Cisco Abandons UC For SMB
Cisco’s foray into the SMB unified communications market ends as a cautionary tale for partners and customers. The company has announced end-of-life for their UC300, UC500, BE3000 and UC5000 models.
In late 2008, Cisco announced plans for a $100 million global strategic initiative to target the SMB market. In its announcement, Ian Pennel, senior vice president of Cisco’s Small Business Technology Group noted, “It’s critical that small-business owners have a technology partner they trust to help them find and deploy the right solutions to grow their business.” Two years later the company unveiled its first unified communications products for SMBs, the UC300, UC500 and Business Edition 3000.
Cisco aggressively recruited partners to support its entry into the SMB unified communications market. The company pledged to invest in people and technology to support its SMB partners worldwide, and in turn, encouraged partners to develop a practice centered on Cisco SMB solutions.
Initial sales of Cisco SMB unified communications solutions appeared to be relatively strong. Although the company did not release specific sales figures, anecdotal evidence from Cisco partners suggests that thousands of businesses invested in Cisco’s SMB unified communications offerings.
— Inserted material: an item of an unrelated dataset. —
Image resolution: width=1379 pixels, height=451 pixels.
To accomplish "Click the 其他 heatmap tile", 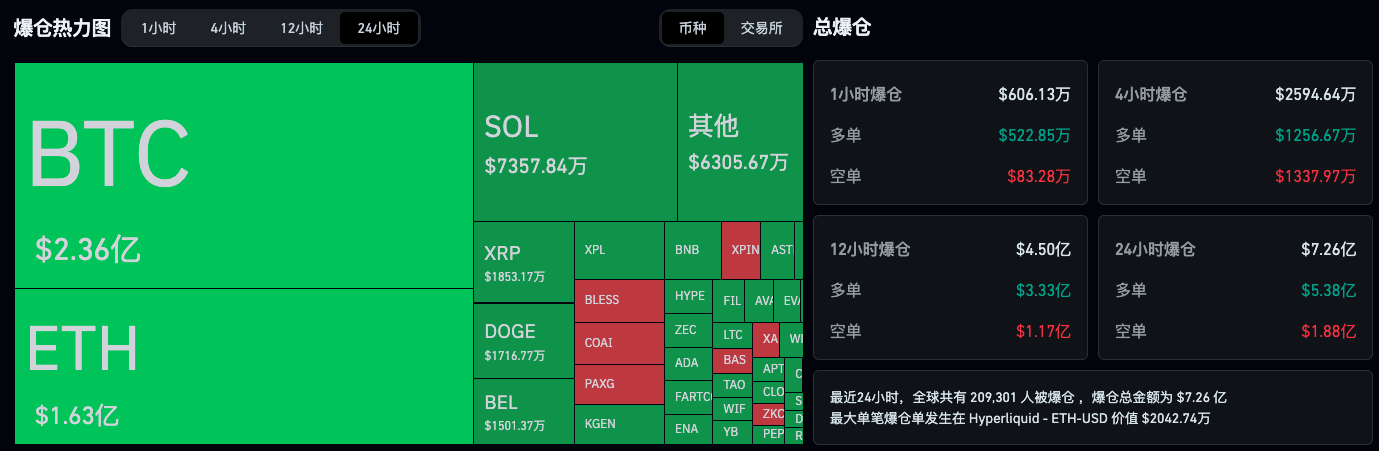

However, Cisco’s interest in the SMB unified communications market soon waned. In 2013, just two years after it unveiled its SMB unified communications portfolio, Cisco announced end-of-sale and end-of-life plans for UC300, UC500 and Business Edition 3000 solutions.
This abrupt announcement left Cisco’s SMB partners with just six months before UC320W, UC520, UC540, UC560, BE3000 and BE5000 reached end-of-sale dates. These partners, many of whom invested heavily to sell Cisco SMB unified communications solutions, were effectively left without a product for prospective customers.
SMB customers, who just two years ago had been assured that Cisco was a trustworthy partner for small businesses, faced quickly approaching end-of-maintenance and end-of-life dates. Cisco’s announcement left these businesses with few options. They could either risk running mission critical communications systems on an unsupported product, or they could abandon their initial investment and migrate to Cisco’s Business Edition 6000 solution, a costly appliance designed for businesses with up to 1,000 users.
In hindsight, Cisco’s exit from the SMB unified communications market is not surprising. Cisco’s focus has always been on the enterprise market. The company, under pressure to meet revenue and earnings targets, was likely unwilling to invest the time and effort necessary to develop a successful SMB business. SMB customers and partners attracted to Cisco’s size and financial resources ultimately discovered that they could be abandoned and written-off like any one of Cisco’s many investments.